Dalam sistem politik yang didominasi patronase, perilaku koruptif sering dianggap sebagai mekanisme untuk menjaga loyalitas. Pemimpin mendistribusikan sumber daya kepada pendukungnya, sementara para pendukung memberikan dukungan politik sebagai imbalannya. Hubungan timbal balik semacam ini menciptakan lingkaran yang sulit diputus karena banyak pihak memperoleh keuntungan dari keberlangsungannya. Korupsi kemudian berubah menjadi budaya organisasi yang diwariskan dari satu generasi ke generasi berikutnya.
Dari sisi ekonomi, perilaku koruptif dapat menciptakan distorsi pasar yang serius. Keputusan investasi tidak lagi ditentukan oleh efisiensi atau kualitas, melainkan oleh kedekatan dengan pusat kekuasaan. Perusahaan yang memiliki akses terhadap pejabat dapat memperoleh proyek, izin, atau fasilitas tertentu tanpa melalui mekanisme persaingan yang sehat. Kondisi ini menghambat inovasi, menurunkan produktivitas, dan memperbesar biaya ekonomi yang harus ditanggung masyarakat.
Lebih jauh lagi, cara pandang koruptif dapat melahirkan normalisasi terhadap praktik-praktik penyimpangan. Ketika masyarakat melihat korupsi terjadi secara luas tanpa konsekuensi yang berarti, muncul persepsi bahwa korupsi adalah hal yang wajar dan bahkan diperlukan untuk mencapai tujuan tertentu. Pada titik ini, korupsi tidak lagi dipandang sebagai pelanggaran moral, melainkan sebagai strategi bertahan hidup dalam sistem yang telah terdistorsi.
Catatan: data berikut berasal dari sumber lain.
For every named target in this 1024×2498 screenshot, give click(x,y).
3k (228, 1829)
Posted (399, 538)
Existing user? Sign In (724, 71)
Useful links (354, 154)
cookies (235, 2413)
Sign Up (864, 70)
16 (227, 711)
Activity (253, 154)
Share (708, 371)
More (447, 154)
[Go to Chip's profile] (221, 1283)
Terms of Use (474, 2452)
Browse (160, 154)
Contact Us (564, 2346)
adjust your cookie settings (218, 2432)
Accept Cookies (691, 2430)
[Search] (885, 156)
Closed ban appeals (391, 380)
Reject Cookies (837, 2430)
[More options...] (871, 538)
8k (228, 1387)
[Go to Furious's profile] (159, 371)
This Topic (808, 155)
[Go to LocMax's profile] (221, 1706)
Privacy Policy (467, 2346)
Meski demikian, menganggap korupsi sebagai instrumen esensial merupakan pandangan yang menyesatkan. Sejarah menunjukkan bahwa negara-negara dengan tingkat korupsi rendah cenderung memiliki pertumbuhan ekonomi yang lebih berkelanjutan, kualitas pelayanan publik yang lebih baik, serta tingkat kepercayaan sosial yang lebih tinggi. Sebaliknya, korupsi yang mengakar sering menjadi penyebab utama ketimpangan, kemiskinan struktural, dan lemahnya daya saing nasional.
Oleh karena itu, pemberantasan korupsi tidak cukup hanya melalui penegakan hukum. Perubahan harus dimulai dari transformasi cara pandang terhadap kekuasaan, jabatan, dan kekayaan. Pendidikan integritas, transparansi kelembagaan, pengawasan publik yang kuat, serta sistem meritokrasi yang adil merupakan fondasi penting untuk membangun budaya politik dan ekonomi yang sehat. Ketika integritas menjadi nilai utama, korupsi tidak lagi dipandang sebagai instrumen esensial, melainkan sebagai ancaman terhadap masa depan bangsa.
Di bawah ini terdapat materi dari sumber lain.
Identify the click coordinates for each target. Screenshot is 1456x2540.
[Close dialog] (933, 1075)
Pada akhirnya, cara pandang dan perilaku koruptif memang dapat berkembang menjadi bagian dari mekanisme yang menopang suatu sistem politik dan ekonomi yang rapuh. Namun keberadaannya bukanlah tanda kekuatan, melainkan indikator kelemahan institusional. Semakin besar ketergantungan suatu sistem terhadap korupsi, semakin besar pula risiko keruntuhan kepercayaan, legitimasi, dan keberlanjutan pembangunan dalam jangka panjang.